→ **WHAT YOU NEED TO DO**:
After locating the line with "Image resolution: width=627" in the entries below, set down exactly that line and each one after it to the end, skipping pictures.

→ **Items from a data source**:
....

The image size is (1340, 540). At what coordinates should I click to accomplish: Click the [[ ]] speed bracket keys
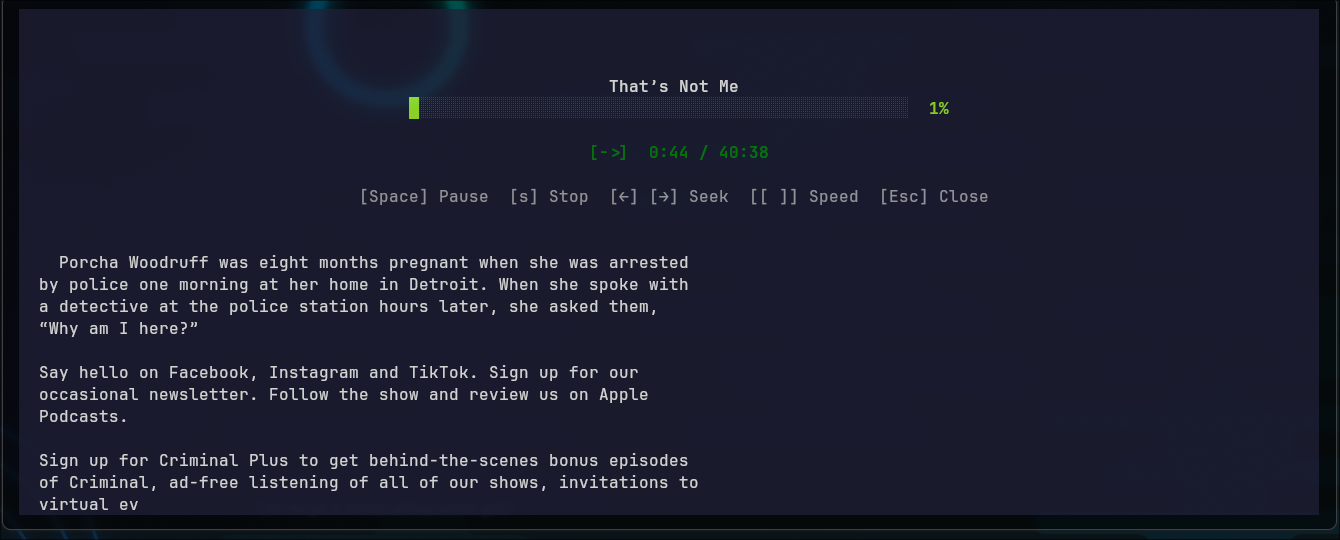(x=774, y=197)
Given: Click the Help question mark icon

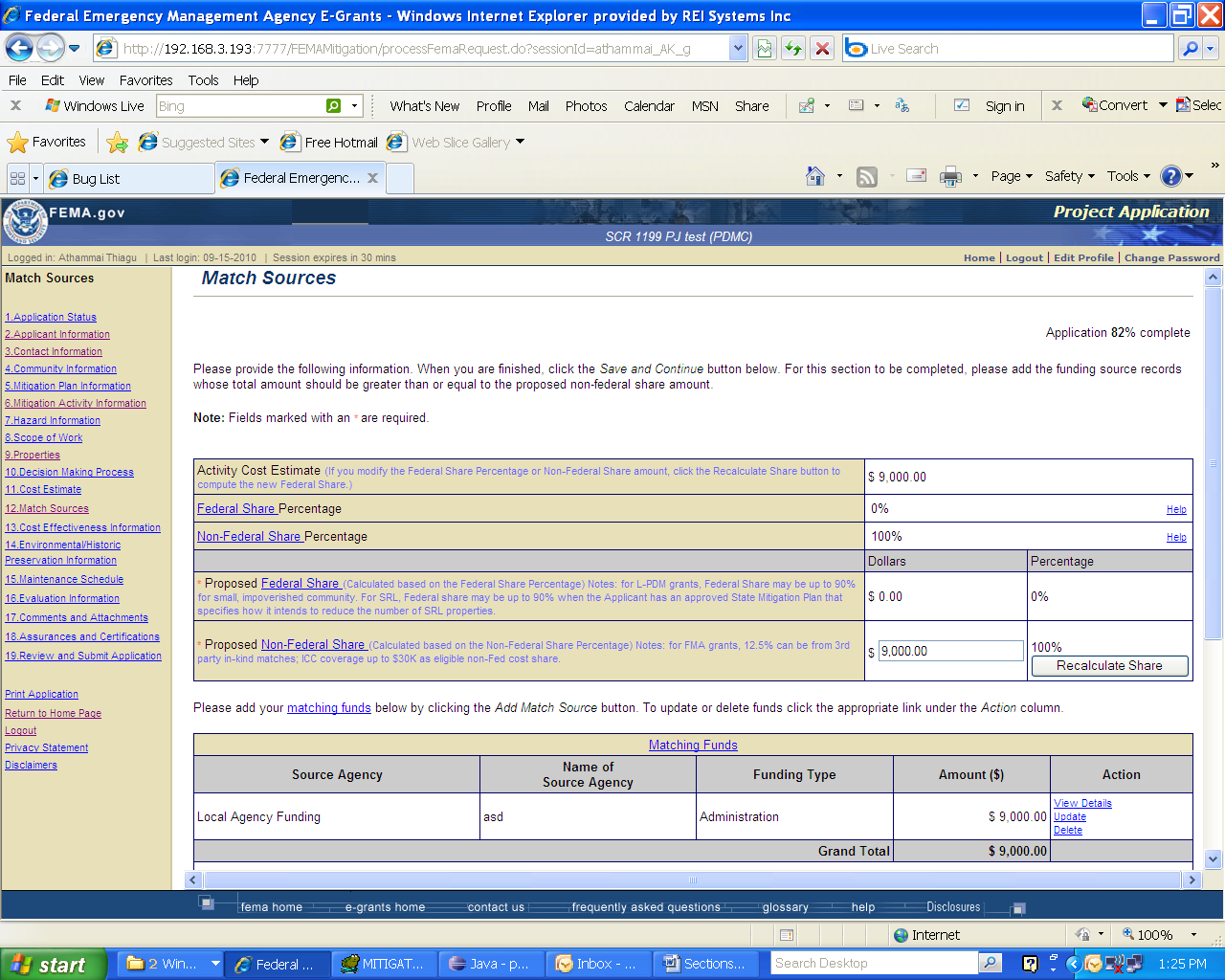Looking at the screenshot, I should (1170, 176).

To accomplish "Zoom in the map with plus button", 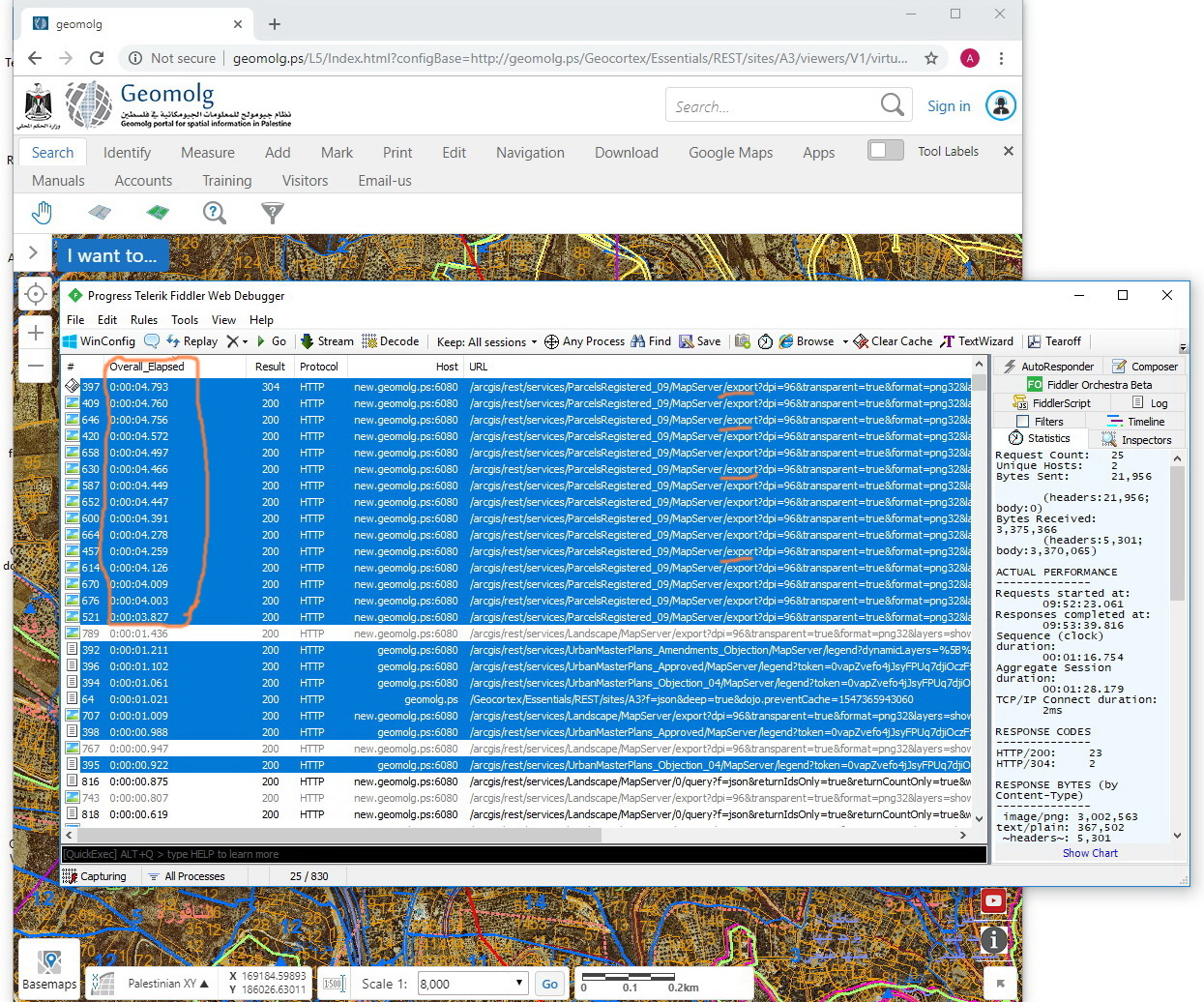I will [36, 333].
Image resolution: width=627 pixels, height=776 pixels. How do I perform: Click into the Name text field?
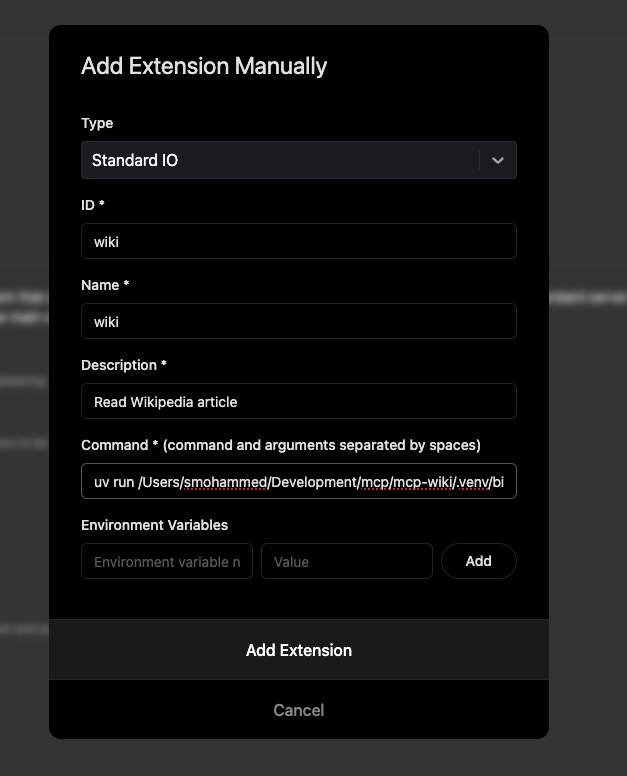pyautogui.click(x=298, y=321)
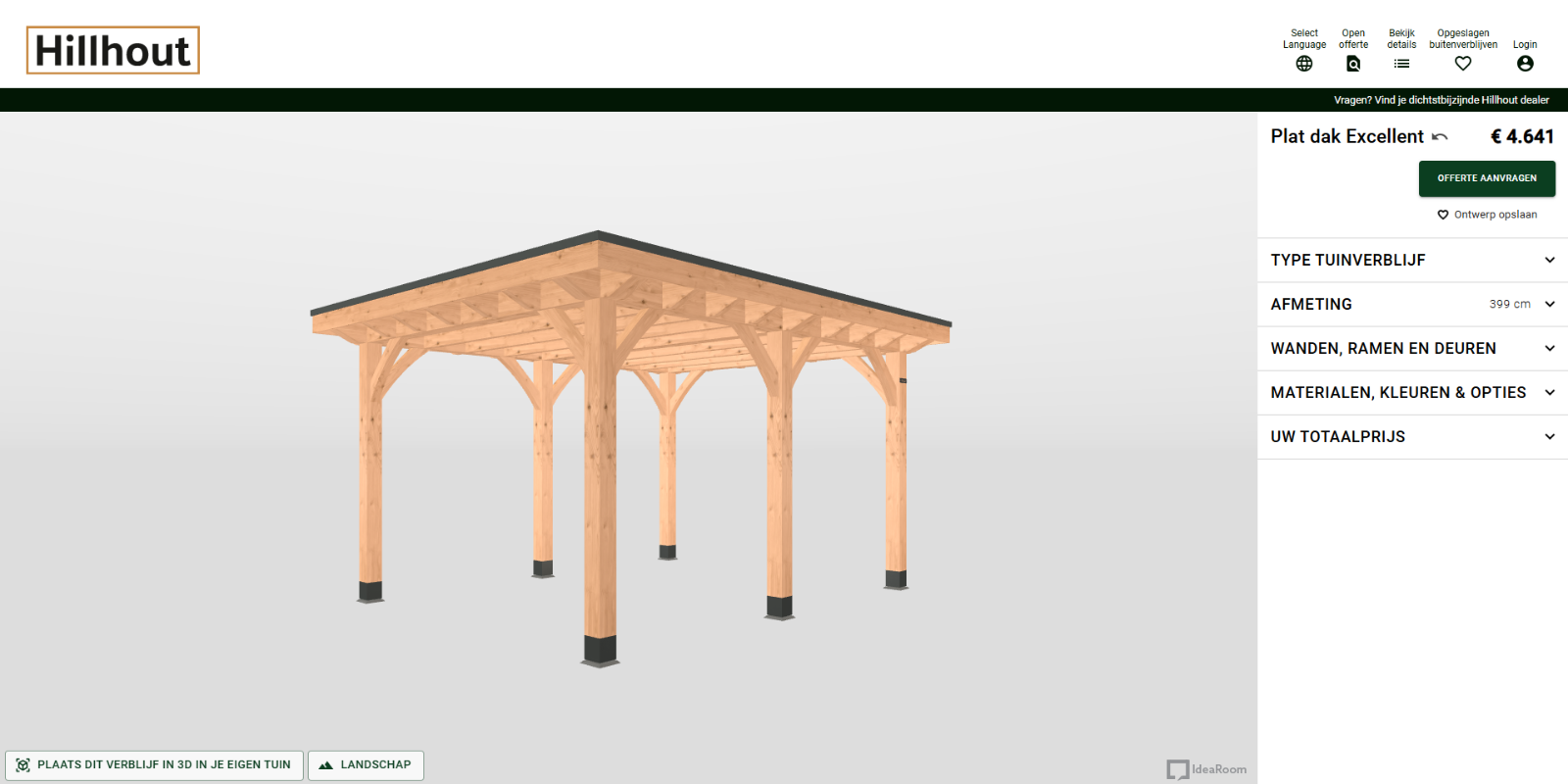Follow the nearest Hillhout dealer link
1568x784 pixels.
pos(1441,100)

....

→ **OUTPUT OF THE TASK**:
Image resolution: width=627 pixels, height=776 pixels. How do I perform: Click into the Name text field?
pyautogui.click(x=298, y=321)
Follow the nearest Hillhout dealer link
1568x784 pixels.
pos(1441,100)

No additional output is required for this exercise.